「藤乃木」から「ふじの木」へ。豊かな歴史に抱かれた洋菓子の名店
都立家政駅の南口から徒歩1分。「パティスリー ふじの木」は、かせいチャンモニュメントのある建物を左折した細い路地にひっそりと佇んでいます。お店の手前に立つ藤の木と看板が目印です。
「パティスリー ふじの木」は1924年、店長の田中祥一さんの祖父が高円寺に「藤乃木」としてパン屋を創業したのが始まりです。野方へと移転して和菓子の販売も行うようになり、都立家政駅の前身となる「府立家政駅」にも売店をオープン。このときから洋菓子も扱い始めます。
祖父の代から父へ、そして祥一さんは三代目を受け継ぐとともに「藤乃木」を「ふじの木」と名を変え、フランス菓子に特化したお店に。かつて洋菓子工場として使用していた場所に移転して、2019年に現在のお店がオープンしました。
一番人気は「かせいチャン」モチーフのシュークリーム
「パティスリー ふじの木」の一番人気は、都立家政商店街のマスコットキャラクター「かせいチャン」をモチーフにしたシュークリーム、その名も「かせいチャンdeシュー」(300円)です。
かせいチャンは、「あしたのジョー」の名作で知られる漫画界の巨匠・ちばてつや先生が都立家政商店街のマスコットとして描いたキャラクターで、大きな頭とにょきにょきと生えた手足が特徴的。愛らしい表情で地元の人たちに愛されています。

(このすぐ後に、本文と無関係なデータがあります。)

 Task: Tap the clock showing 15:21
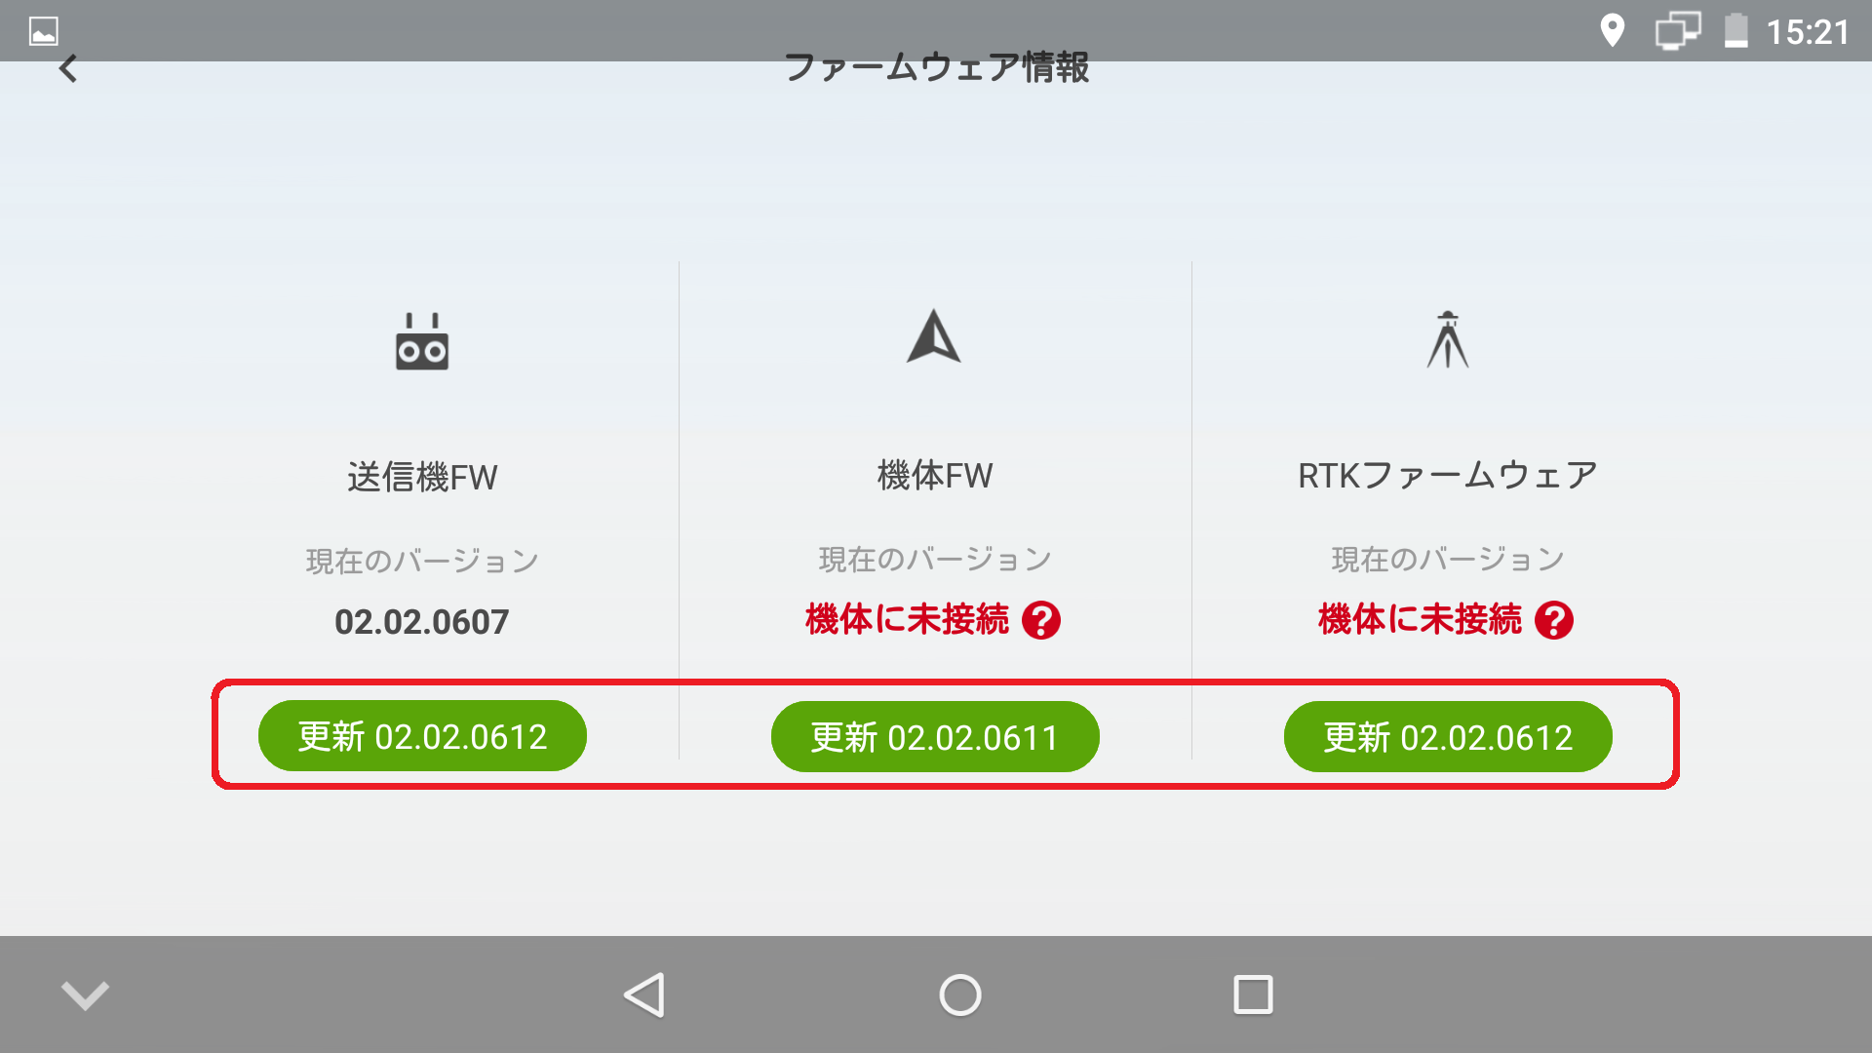tap(1808, 32)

「かせいチャンdeシュー」は、そのかせいチャンの頭の部分を模したシュークリーム。フランス製の石窯でじっくり焼き上げたクッキー生地をのせたシュー皮はサクサクの歯ごたえが魅力です。中のカスタードクリームは、高級な卵として知られるエグロワイヤルにマダガスカル産のバニラビーンズ、北海道産の生クリームをブレンドして仕上げられていてとってもなめらか。飽きのこないおいしさを追求し、甘さは控えめにしてすっきりとした味わいに。クッキーの甘みとクリームのコクの絶妙なハーモニーが人気の秘密です。
「かせいチャンdeシュー」は、中野区の食文化の頂点を競うイベント「中野の逸品グランプリ」で2014年にグランプリを受賞。2015年にはNAKANOブランドにも認定されました。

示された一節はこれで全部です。